### PAGE EXCERPT
--- BEGIN ---

ModCloth
- Type: Subsidiary
- Industry: Retail, Apparel, e-commerce
- Founded: 2002 in Pittsburgh, Pennsylvania
- Founders: Eric Koger Susan Gregg-Koger
- Headquarters: Los Angeles, California, United States
- Products: Clothing, accessories, decor
- Revenue: $150 million+ (2014)
- Owner: Nogin, Inc.
- Number of employees: 350+
- Parent: Nogin, Inc.
- Website: modcloth.com

= ModCloth =

US women's clothing retailer

ModCloth is an American online retailer of indie and vintage-inspired women's clothing based in Los Angeles.

== History ==
Modcloth was founded in 2002 by Susan Gregg Koger and Eric Koger. Susan and Eric were students at Carnegie Mellon University and launched ModCloth as a website to sell used vintage dresses. ModCloth grossed $18,000 in revenue in 2005 and received its first round of seed funding in 2008. In 2009, ModCloth reported $15 million in revenue, allowing it to relocate its headquarters from Pittsburgh's Strip District to San Francisco. ModCloth reported $100 million in revenue in 2012 and $150 million in 2014.

In January 2015, ModCloth announced the appointment of Matthew A. Kaness as CEO replacing Eric Koger. Kaness had previously held the role of CSO at Urban Outfitters, Inc. Under Kaness's leadership, ModCloth launched its first namesake label as part of monthly collections in August 2015. The company quickly became a multichannel retailer when it opened its first pop-up Fit Shop in Los Angeles, followed by another in San Francisco. ModCloth pop-up shops carried a curated collection of ModCloth clothing, accessories, and home décor, along with select pieces from local artists. ModCloth used these pop-up stores to promote existing online and social media services such as Fit for Me and the Style Gallery.

ModCloth opened pop-up stores in other cities as part of the 2016 "ModCloth IRL Tour", including Washington, D.C.; Portland; Austin; Denver; and Pittsburgh. Following these temporary store experiments, ModCloth opened its first permanent FitShop in Austin in November 2016. All IRL shops have since closed.

In March 2017, ModCloth was acquired by Jet.com, a subsidiary of Walmart. Jet.com noted ModCloth would run independently, similar to the arrangement in place for other companies they had acquired in the past. Both the website and the retail store in Austin would be retained by ModCloth. The partnership would give ModCloth more working capital, the ability to open more physical stores, and the opportunity to grow the business to reach more consumers. Though the financial terms of the acquisition were not disclosed, the deal was estimated to be between $51 million and $75 million.

In October 2019, Walmart sold ModCloth to brand investment platform Go Global Retail, in a year when Walmart was facing projected losses of $1 billion in its e-commerce division.

In May 2021, Nogin acquired Modcloth from Go Global Retail for an undisclosed sum. In December 2023, Nogin filed for Chapter 11 bankruptcy. As of April 3, 2024, Nogin has announced their confirmation of a restructuring plan for their chapter 11 bankruptcy in which "reorganized equity interests will be acquired by a newly-formed entity sponsored by B. Riley Financial, Inc.

== Stance on body image ==

===Truth in Advertising Act endorsement===
In 2014, ModCloth became the first retailer to sign the Heroes Pledge for Advertisers. As an endorser, ModCloth committed to not using Photoshop to "change the shape, size, proportion, colour, and/or remove/enhance the physical features" of its advertising models in post-production. In June 2016, ModCloth hosted an event on Capitol Hill to support the Truth in Advertising Act. Modcloth's Susan Gregg Koger spoke at this event alongside Representative Ileana Ros-Lehtinen, who was one of the introducers of the act.

--- END ---

Please rewrite the ModCloth article between "- Owner: Nogin, Inc." and "million in 2014.", inclusive, swapping "Carnegie Mellon University" for "a Pittsburgh university".

### DATASET SECTION

--- BEGIN ---

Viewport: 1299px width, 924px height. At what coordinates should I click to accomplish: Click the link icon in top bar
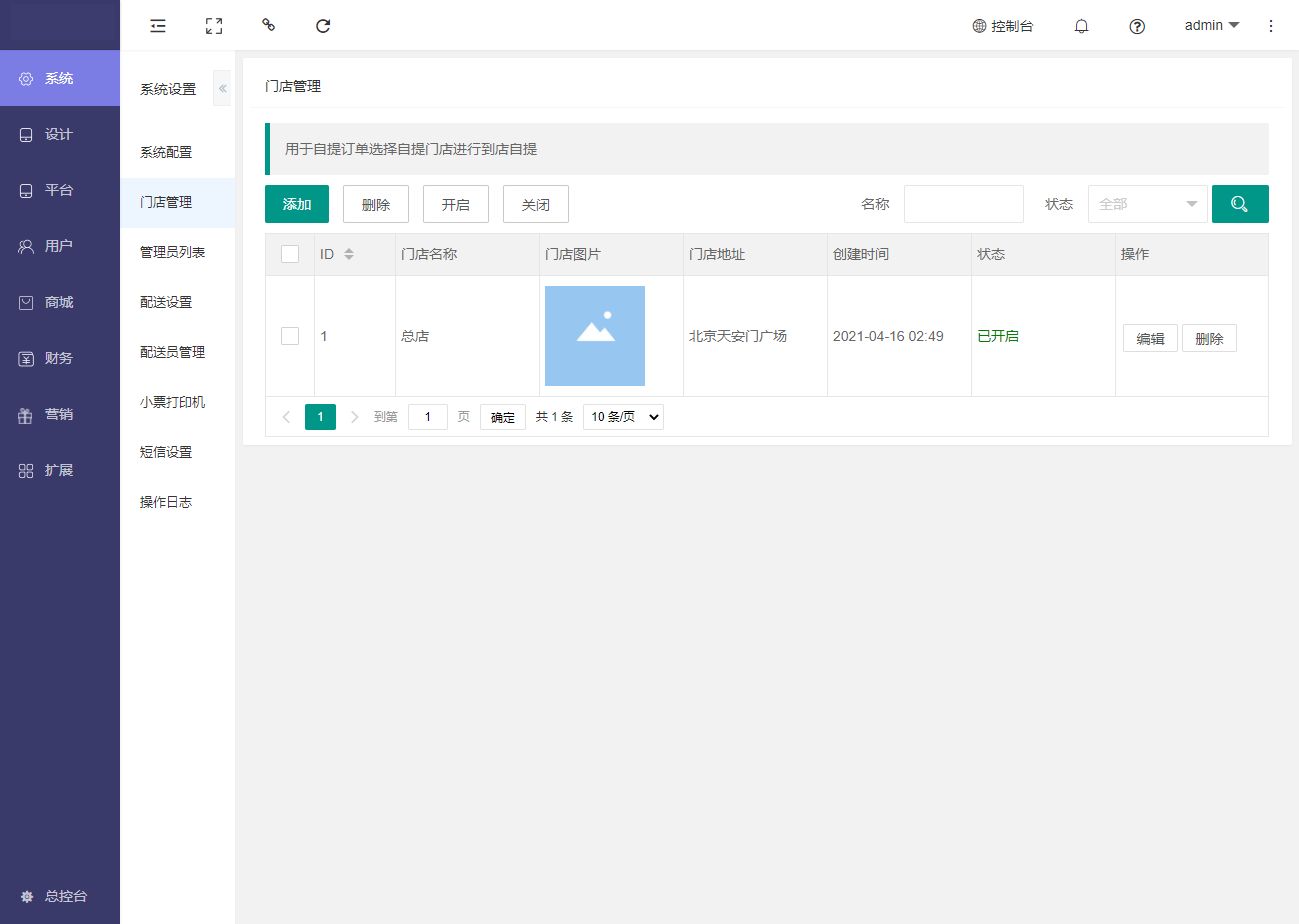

--- END ---

### SOLVED PROBLEM
- Owner: Nogin, Inc.
- Number of employees: 350+
- Parent: Nogin, Inc.
- Website: modcloth.com

= ModCloth =

US women's clothing retailer

ModCloth is an American online retailer of indie and vintage-inspired women's clothing based in Los Angeles.

== History ==
Modcloth was founded in 2002 by Susan Gregg Koger and Eric Koger. Susan and Eric were students at a Pittsburgh university and launched ModCloth as a website to sell used vintage dresses. ModCloth grossed $18,000 in revenue in 2005 and received its first round of seed funding in 2008. In 2009, ModCloth reported $15 million in revenue, allowing it to relocate its headquarters from Pittsburgh's Strip District to San Francisco. ModCloth reported $100 million in revenue in 2012 and $150 million in 2014.